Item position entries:

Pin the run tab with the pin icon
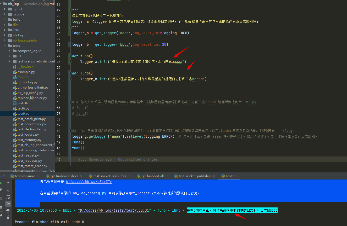Screen dimensions: 347x226 1,216
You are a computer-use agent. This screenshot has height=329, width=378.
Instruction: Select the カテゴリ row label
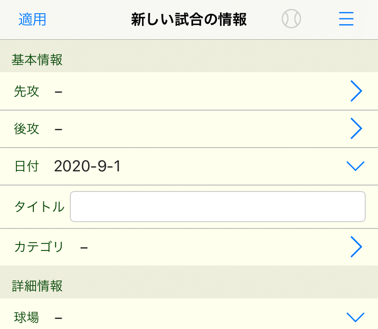coord(39,247)
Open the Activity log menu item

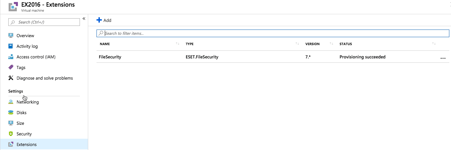coord(27,46)
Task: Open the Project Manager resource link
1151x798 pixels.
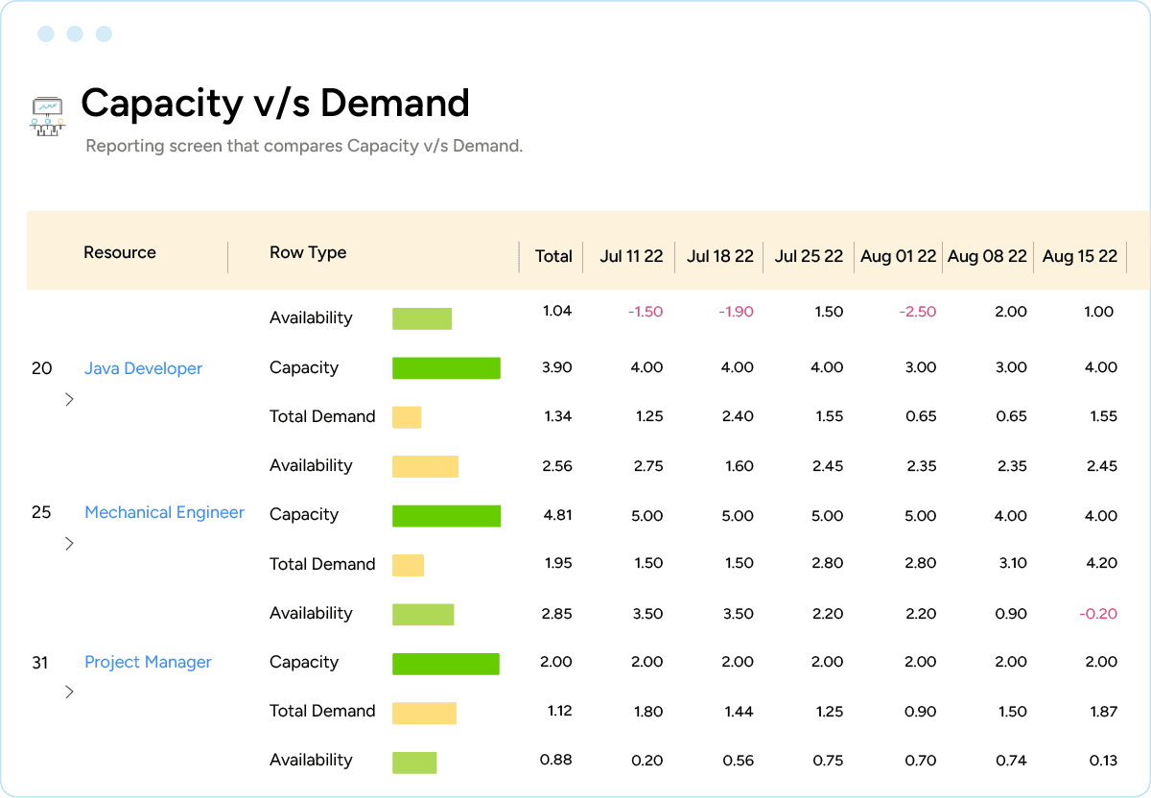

* What this task involves *
Pick out every line in the items above that contains the string "Open", and copy each of those lines in full.

* Exercise response *
Open the Activity log menu item
Task: Open the Project Manager resource link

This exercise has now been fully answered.